#### [Work required]
Could you find each line of the data below that contains the word "logo" and copy those lines?

#### [Recorded data]
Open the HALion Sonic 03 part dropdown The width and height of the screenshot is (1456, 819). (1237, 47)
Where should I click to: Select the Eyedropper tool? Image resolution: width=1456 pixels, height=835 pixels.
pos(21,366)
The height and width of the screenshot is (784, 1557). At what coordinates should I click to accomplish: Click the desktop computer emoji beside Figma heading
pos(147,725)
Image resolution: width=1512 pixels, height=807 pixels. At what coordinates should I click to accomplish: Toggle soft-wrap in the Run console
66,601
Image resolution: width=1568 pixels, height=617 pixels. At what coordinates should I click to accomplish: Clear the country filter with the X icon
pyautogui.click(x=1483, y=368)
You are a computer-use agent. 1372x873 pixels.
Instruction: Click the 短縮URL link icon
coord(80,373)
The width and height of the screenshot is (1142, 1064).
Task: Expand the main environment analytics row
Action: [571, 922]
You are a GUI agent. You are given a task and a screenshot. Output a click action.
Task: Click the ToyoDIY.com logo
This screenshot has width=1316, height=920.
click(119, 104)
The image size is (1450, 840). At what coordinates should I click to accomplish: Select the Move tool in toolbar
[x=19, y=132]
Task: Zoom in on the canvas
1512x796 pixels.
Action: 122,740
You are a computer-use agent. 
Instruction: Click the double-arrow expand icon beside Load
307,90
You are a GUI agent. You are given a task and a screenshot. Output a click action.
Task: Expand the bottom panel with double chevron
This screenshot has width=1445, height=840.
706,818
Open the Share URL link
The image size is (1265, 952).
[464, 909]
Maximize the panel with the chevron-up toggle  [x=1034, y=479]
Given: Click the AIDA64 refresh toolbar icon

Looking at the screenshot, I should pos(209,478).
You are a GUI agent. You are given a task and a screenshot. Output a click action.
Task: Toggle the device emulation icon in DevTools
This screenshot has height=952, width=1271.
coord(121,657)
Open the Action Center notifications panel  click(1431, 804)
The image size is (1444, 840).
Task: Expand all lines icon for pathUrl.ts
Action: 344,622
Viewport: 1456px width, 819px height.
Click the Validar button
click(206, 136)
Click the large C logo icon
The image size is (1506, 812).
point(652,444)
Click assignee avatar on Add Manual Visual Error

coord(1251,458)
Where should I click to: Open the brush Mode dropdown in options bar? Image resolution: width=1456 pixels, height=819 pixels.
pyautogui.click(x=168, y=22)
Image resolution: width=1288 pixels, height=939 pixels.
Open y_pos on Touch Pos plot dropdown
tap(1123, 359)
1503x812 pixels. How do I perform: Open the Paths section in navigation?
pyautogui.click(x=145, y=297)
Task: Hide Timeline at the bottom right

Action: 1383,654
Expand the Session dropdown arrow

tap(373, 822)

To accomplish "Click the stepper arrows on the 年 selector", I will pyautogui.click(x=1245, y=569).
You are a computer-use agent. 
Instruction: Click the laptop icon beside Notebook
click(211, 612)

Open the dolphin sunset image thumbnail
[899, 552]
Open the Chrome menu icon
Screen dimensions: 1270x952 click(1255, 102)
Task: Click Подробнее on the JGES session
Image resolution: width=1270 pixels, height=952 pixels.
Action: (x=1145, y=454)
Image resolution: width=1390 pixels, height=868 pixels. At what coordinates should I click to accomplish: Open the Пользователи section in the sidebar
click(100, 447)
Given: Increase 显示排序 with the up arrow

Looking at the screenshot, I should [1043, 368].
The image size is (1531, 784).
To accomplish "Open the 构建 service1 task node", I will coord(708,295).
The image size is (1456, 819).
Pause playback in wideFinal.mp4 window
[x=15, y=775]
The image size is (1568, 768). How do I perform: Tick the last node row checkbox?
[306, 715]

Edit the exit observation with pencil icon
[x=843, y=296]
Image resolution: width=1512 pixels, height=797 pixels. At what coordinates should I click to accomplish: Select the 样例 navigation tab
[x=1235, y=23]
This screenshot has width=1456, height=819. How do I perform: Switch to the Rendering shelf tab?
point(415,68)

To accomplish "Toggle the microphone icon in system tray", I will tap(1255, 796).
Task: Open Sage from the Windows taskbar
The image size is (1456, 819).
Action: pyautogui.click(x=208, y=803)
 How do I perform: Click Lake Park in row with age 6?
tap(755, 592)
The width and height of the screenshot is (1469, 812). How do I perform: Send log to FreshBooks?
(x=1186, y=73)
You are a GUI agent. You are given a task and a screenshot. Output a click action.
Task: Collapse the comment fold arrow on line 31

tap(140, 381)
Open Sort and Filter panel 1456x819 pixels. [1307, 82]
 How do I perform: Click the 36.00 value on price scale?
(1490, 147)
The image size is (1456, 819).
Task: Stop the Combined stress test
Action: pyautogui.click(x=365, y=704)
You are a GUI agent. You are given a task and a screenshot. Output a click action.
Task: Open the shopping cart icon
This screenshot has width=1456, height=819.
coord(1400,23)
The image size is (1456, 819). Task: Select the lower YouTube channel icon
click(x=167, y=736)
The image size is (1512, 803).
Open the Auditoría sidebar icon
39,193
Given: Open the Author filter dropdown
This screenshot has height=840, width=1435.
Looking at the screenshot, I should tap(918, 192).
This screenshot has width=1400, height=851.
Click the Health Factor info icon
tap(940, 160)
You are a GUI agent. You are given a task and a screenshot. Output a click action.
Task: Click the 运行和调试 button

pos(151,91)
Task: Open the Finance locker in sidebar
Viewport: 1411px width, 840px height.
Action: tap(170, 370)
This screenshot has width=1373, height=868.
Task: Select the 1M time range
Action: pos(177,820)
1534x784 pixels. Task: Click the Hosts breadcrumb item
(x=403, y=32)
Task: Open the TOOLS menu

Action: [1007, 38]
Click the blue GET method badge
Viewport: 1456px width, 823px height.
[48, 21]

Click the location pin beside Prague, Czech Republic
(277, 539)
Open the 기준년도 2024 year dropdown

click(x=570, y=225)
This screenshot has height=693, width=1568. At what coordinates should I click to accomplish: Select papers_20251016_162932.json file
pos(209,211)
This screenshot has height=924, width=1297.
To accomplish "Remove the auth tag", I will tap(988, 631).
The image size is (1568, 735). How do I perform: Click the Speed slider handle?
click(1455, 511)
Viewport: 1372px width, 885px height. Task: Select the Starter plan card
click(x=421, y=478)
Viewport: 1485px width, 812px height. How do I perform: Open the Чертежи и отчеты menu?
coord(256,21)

#### [Output of the task]
Task: Click the ToyoDIY.com logo
Click the large C logo icon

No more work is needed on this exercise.